Exposure to escalating olaparib does not induce acquired resistance to PARPi and to other chemotherapeutic compounds in ovarian cancer cell lines

Abstract

Poly (ADP‑ribose) polymerase (PARP)‑inhibitors (PARPi) such as olaparib and niraparib are currently used as a treatment option for BRCA‑deficient tumors and also show efficacy in platinum‑sensitive tumors. However, resistance to PARPi occurs in numerous patients and in particular acquired PARPi resistance presents a major obstacle in the treatment of these tumors. In the present study, it was investigated whether stepwise exposure of ovarian cancer cells to escalating concentrations of olaparib produced subcells with acquired resistance to PARPi and/or acquired cross‑resistance to platinum compounds, paclitaxel, and doxorubicin.
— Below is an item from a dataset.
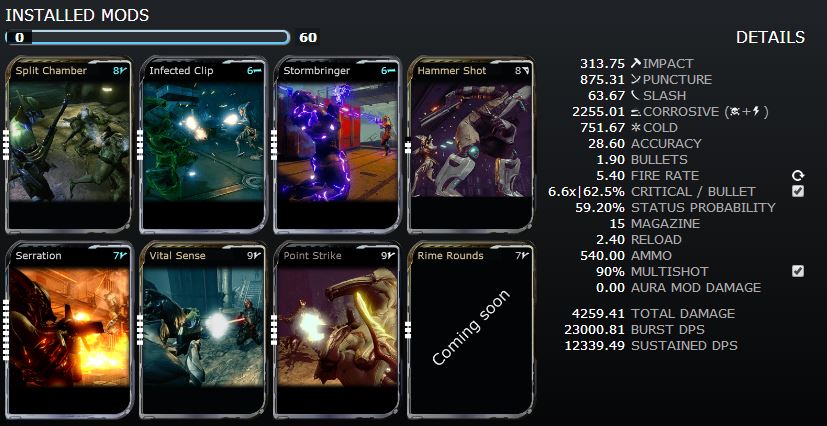Click the Corrosive damage icon
827x426 pixels.
point(636,112)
To this aim, the sensitivity of fourteen ovarian cancer cell lines, including nine with TP53‑mutations and five carrying BRCA‑mutations, to olaparib and niraparib was determined and a subset of seven cell lines was selected to investigate the potential of olaparib to produce resistance. It was identified that escalating olaparib did neither produce subcells with acquired PARPi‑resistance nor did it produce acquired cross‑resistance to platinum compounds, doxorubicin, and paclitaxel. This finding was independent of the cells' TP53 and BRCA mutation status. CRISPR‑Cas9 mediated deletion of PARP1 did not affect sensitivity to PARPi, platinum compounds, doxorubicin, and paclitaxel. In addition, olaparib sensitivity correlated with niraparib sensitivity, but BRCA‑mutated cells were not more sensitive to PARPi. Moreover, PARPi sensitivity associated with cross‑sensitivity not only to platinum compounds but also to anthracylines, paclitaxel, and inhibitors of histone deacetylases. These in vitro data indicated that olaparib exposure is unlikely to produce an acquired resistance phenotype and that PARPi‑sensitive ovarian cancer cells are also cross‑sensitive to non‑platinum and even to compounds not directly interacting with the DNA.